Are you all of a Twitter?

When poets talk of the birds twittering in the trees, a different picture is now evoked.

Imagine sparrows and starlings pecking away at laptops, telling the other birds who are ‘following them’ what they’re doing. Twittering or, more correctly, tweeting, reached critical mass a few months ago when Stephen Fry and Jonathan Ross both decided to use Twitter. But what is it?

Twitter explained

Twitter is a social networking site. You register, say what you’re doing (e.g. I’m making a cup of tea/can’t find my keys/filing for bankruptcy), find other people that you know or have heard of and ‘follow them’. That means that you can see their status. This was clearly invented by someone under the age of 30, since anyone over that age would stand with their hands on their hips and say, ‘What is the point of that?’ It seems pointless, but, like many pointless things, it’s extremely popular.

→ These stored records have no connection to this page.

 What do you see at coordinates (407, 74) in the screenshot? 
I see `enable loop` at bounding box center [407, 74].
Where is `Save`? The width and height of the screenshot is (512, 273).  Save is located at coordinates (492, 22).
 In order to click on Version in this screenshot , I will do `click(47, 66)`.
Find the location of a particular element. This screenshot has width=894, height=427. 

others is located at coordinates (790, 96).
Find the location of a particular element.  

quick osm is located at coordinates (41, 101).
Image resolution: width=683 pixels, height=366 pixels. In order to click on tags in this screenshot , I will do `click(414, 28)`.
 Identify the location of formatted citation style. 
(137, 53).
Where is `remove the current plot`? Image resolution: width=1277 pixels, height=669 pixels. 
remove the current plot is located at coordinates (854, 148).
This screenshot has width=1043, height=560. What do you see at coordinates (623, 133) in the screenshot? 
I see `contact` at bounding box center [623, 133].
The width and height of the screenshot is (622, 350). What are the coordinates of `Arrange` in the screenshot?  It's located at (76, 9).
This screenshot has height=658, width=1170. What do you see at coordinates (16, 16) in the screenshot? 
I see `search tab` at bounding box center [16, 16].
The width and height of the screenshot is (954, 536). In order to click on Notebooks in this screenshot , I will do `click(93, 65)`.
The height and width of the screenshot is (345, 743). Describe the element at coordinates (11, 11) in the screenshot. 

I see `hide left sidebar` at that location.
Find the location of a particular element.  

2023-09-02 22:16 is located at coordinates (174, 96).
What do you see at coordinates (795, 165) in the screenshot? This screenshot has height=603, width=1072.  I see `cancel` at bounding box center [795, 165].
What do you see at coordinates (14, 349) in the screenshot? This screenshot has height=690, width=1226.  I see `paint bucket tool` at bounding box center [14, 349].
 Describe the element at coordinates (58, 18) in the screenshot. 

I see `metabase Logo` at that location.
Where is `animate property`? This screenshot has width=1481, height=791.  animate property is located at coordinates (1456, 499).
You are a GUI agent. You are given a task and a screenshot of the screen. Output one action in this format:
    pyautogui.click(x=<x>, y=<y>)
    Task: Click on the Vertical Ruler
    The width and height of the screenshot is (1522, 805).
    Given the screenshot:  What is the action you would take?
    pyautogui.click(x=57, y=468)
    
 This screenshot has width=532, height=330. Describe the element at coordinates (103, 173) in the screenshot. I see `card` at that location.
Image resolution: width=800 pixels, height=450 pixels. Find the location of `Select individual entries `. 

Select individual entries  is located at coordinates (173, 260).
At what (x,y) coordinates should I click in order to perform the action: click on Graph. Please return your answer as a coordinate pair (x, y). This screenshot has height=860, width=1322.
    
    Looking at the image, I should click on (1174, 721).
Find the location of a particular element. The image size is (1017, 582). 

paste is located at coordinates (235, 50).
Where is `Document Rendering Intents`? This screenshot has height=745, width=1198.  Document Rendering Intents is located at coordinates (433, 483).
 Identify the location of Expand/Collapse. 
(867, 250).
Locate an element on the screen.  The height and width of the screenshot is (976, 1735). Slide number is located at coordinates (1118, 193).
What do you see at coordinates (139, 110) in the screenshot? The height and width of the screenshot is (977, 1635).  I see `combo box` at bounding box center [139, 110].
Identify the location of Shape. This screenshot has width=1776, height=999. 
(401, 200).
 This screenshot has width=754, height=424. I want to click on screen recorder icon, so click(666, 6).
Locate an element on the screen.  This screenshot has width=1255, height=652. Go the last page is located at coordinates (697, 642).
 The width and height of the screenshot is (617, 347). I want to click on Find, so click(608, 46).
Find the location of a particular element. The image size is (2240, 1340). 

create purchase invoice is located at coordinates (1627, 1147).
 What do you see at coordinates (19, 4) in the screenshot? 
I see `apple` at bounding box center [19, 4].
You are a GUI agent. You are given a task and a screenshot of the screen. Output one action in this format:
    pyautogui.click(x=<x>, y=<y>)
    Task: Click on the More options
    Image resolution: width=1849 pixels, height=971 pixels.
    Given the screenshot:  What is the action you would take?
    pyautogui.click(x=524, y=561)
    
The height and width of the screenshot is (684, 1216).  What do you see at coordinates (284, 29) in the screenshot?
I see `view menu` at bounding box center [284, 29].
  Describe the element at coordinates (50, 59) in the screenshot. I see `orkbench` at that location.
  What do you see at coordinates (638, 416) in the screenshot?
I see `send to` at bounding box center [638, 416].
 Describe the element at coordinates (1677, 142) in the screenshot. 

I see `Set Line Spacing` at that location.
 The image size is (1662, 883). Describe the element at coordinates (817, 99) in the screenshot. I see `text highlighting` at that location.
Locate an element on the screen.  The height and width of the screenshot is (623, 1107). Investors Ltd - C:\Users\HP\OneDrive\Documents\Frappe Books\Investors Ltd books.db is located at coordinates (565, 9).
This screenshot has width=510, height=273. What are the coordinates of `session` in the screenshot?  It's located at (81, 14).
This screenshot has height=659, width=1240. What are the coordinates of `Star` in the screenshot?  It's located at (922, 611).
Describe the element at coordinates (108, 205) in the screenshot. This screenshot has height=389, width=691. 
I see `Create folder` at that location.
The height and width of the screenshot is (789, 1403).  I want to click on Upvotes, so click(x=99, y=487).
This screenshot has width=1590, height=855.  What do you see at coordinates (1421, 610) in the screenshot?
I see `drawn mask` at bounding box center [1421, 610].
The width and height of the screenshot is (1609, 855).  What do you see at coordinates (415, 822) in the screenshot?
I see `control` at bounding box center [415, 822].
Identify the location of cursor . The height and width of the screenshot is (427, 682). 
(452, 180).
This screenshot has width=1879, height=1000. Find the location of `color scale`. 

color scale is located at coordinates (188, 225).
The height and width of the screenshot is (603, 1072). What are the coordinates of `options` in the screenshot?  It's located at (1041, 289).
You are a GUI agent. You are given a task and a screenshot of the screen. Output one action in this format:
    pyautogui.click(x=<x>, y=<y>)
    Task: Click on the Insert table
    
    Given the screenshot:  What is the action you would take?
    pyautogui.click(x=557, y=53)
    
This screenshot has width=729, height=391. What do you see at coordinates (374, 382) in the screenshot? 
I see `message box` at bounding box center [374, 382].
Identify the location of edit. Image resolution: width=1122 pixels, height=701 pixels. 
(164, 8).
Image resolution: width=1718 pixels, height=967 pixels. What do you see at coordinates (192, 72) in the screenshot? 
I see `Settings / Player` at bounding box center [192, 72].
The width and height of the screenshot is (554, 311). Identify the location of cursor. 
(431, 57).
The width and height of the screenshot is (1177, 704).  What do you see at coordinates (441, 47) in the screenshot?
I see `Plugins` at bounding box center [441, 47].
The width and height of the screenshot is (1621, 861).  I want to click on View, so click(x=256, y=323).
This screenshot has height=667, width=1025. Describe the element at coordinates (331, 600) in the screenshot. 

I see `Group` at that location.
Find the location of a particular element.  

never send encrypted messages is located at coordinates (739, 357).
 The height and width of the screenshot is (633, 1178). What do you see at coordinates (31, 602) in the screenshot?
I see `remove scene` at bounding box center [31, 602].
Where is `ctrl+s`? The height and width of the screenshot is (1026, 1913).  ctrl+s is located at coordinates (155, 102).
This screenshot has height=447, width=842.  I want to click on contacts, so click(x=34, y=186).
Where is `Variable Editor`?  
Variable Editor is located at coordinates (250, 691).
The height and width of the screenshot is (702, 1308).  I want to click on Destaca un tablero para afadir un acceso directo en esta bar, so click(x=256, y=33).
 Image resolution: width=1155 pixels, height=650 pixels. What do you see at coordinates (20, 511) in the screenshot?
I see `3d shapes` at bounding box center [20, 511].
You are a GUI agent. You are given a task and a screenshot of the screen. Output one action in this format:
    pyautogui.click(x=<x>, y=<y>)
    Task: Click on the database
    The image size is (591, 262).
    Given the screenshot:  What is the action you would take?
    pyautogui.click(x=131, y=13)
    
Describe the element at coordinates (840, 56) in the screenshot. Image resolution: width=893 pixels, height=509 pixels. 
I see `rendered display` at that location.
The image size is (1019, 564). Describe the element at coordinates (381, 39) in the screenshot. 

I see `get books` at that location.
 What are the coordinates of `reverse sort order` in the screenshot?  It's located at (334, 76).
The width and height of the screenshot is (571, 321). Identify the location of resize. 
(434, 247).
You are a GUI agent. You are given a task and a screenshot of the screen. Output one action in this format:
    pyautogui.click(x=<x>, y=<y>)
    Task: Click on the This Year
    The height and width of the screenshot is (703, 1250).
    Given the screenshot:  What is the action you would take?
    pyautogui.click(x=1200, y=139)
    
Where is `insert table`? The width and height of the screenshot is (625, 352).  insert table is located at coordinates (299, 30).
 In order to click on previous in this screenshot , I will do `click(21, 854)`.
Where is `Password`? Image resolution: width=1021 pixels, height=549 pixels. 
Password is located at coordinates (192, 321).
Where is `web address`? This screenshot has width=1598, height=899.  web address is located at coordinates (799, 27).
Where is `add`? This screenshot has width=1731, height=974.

What is this web-based fad doing and showing us about ourselves? It demonstrates a longing for community and friendship. Technology is getting smaller, cheaper and more convenient. This means that we can do more and more things by ourselves. We don’t need to go into a bank with online banking. We don’t need to see our colleagues when we can work from home. We don’t need to fly across the world for meetings when we have video-conferencing. But we still crave a connection with others.

We crave that connection because we are relational. And we are relational because God is relational, in communion with himself in the Trinity and with us. And we are in his image. It should be no surprise, then, that when a space mission is finally sent to Mars, the first thing they will do when they arrive is tell us how they are, and what they’re up to. E.g. ‘Chip Johnson is… on Mars! LOL. But it’s way hot :-(’

Real friends?

Are online friends really friends? Unlike Facebook, Twitter contacts are called followers. You can follow people you know personally, like your best mate, and others that you know from TV, like Stephen Fry. It can be rather thrilling to hear about what Britain’s best-known polymath is up to. Likewise, knowing what your real friends are doing can be intriguing, and a good conversation starter when you see them next.

The knowledge that people you know are keeping tabs on you throughout the day, however, presents a couple of dangers. The first is, surprisingly, narcissism. This is the same trap that bloggers can fall into; the assumption that ‘my people need me’. We inflate our sense of self-importance and consider ourselves to be something of a celebrity. Scratch beneath the surface and you will discover that this is not self-importance, but an ungodly and ugly craving for attention and approval.

Persona development

The second danger is more subtle, but potentially just as corrosive. As one posts updates of oneself and one’s life, one can feel the need to perform or develop a ‘persona’, a neater, more affable or attractive version of oneself. How we distort ourselves will depend on our own character and tastes. We may wish to present our lives as if we were living in a Peanuts cartoon or an episode of Scrubs — as we lurch from crisis to crisis. For those of us who tweet, or use Facebook, it is worth considering what kind of person we are presenting. Is it the real us? There is no virtue in being awkwardly honest and indiscreet, but equally to present ourselves as anything other than a work in progress is a denial of who we really are.